Today, the only way down to the port for container trucks is the Via Anchieta. Inaugurated in 1947, the road has become the largest export corridor in Latin America. Due to steep sections, its younger relative, which is also part of the same transport system, Imigrantes, is unsafe for heavy trucks. On the way up the Serra do Mar, heavy and light vehicles can use both highways under the guidance of Ecovias.

See below the movement of containerized cargo at the Port of Santos between Jan 2019 and May 2023, according to the DataLiner maritime intelligence tool.

Cargo movement at Port of Santos | Jan 2019 – May 2023 | TEU

Source: DataLiner (click here to request a demo)

The Anchieta-Imigrantes System, which also includes two coastal highways (Padre Manoel da Nóbrega and Cônego Domênico Rangoni), serves, in addition to the Port of Santos, the demand for tourism to the Baixada Santista and part of the North coast, the Cubatão Petrochemical Pole and the industries of ABCD Paulista. In the first quarter of this year, the volume of light vehicle traffic grew by 6.4% compared to the same period in 2022. That of trucks, 0.7%.

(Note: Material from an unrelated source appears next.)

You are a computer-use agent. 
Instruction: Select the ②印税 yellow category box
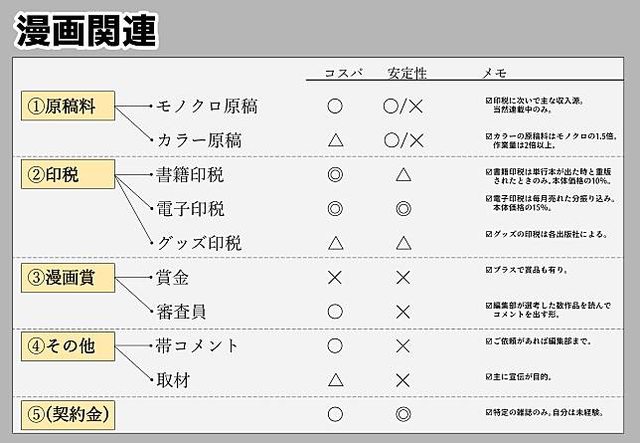tap(68, 174)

The project’s supporters argue that a new road can be built in the Anchieta and Imigrantes system, but the solution would be more of the same since the roads leading to the two highways also have traffic problems. Even with the ring road ready (only the North section is missing), numerous trucks block one of the main streets in the South Zone of the city of São Paulo, Avenida dos Bandeirantes, the main route for tourists from the capital and the interior of the state towards the beaches.

That is why the idea of the new highway is not limited to the route but to the development it can provide to other regions of the city of São Paulo and municipalities of the Alto Tietê.

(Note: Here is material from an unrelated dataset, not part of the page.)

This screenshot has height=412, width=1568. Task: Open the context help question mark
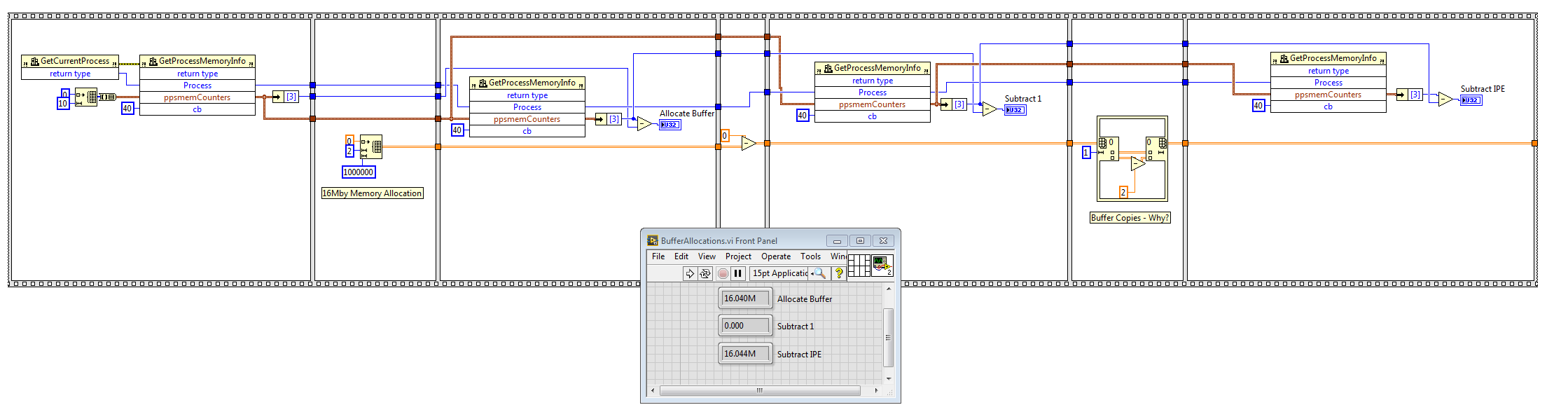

The architect Alcindo Dell’Agnese, specializing in logistics and urban planning projects, states that the new highway will generate development in the East Zone of the capital, one of the most unemployed, and in the surrounding municipalities.

The proposal is to create a 500,000-square-meter covered logistics platform in Suzano, on the edge of the Rodoanel Leste, in a complex that includes a hotel, training center, and retail network. The space and the neighboring municipalities would also start attracting manufacturing industries due to the easy access to the Port of Santos to import and export parts and components.

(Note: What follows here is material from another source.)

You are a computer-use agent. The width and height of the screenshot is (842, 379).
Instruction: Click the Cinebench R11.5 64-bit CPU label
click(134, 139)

“The logistics platform can generate 30,000 to 50,000 jobs in the region,” projects the architect.

A second logistics platform would be installed in the Guarapá neighborhood, the arrival point of the new highway in Santos. A 2012 decree by the Mayor of Santos delimited the scope of a technological park in the municipality, which never materialized. In 2011, a complementary law included the Guarapá neighborhood in this area, which is located in the continental part of the municipality.

A curiosity that few people know is that the territory of Santos is not just the coastal strip after the Serra do Mar. Its continental area is vast: the municipality climbs the mountain and borders Santo André, in the ABC Paulista, and Mogi das Cruzes, in the Alto Tietê region, both neighbors of Suzano. That is, Santos will also be able to compete for projects in this region.

Dell’Agnese explains that the new São Paulo highway benefits, in addition to the São Paulo economy, the companies installed in the South of Minas, in cities such as Pouso Alegre, Itajubá, Extrema, where a large logistics platform already operates, and Varginha, an important coffee exporter.

“It is a State project. It does not benefit only São Paulo, but part of Minas Gerais and the entire area of ​​the Port of Santos coverage, which reaches Mato Grosso,” says the architect.